**Work order**
Leave the pictures out and print, word for word, the lines below from the one with "Instruction: Click the blue car's windshield" through the final line.

**Data under study**
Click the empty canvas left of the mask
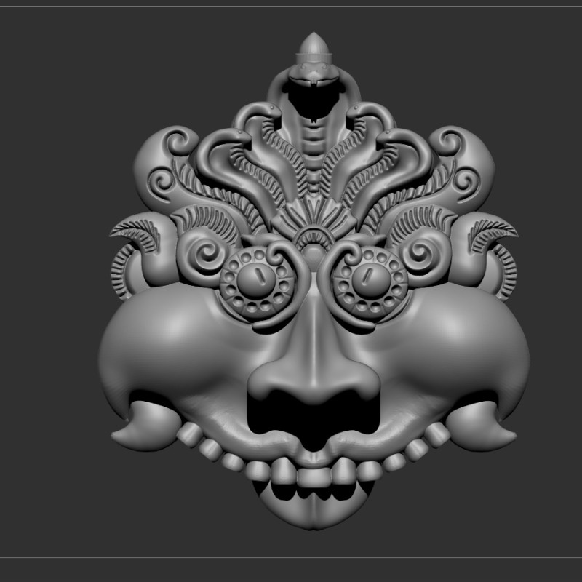This screenshot has width=582, height=582. 51,291
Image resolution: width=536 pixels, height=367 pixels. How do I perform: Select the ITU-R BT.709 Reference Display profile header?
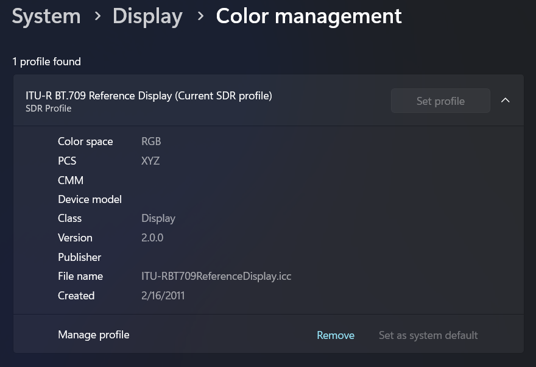pyautogui.click(x=149, y=95)
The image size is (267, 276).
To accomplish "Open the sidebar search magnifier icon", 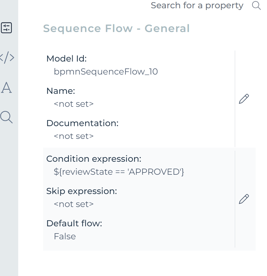I will coord(6,117).
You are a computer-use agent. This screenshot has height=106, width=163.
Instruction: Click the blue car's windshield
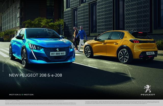[x=42, y=34]
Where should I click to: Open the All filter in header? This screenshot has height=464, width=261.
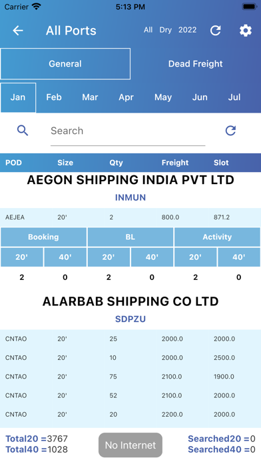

**Written solution**
Instruction: Click the blue car's windshield
[x=42, y=34]
Where should I click to: Open the All filter in header? This screenshot has height=464, width=261.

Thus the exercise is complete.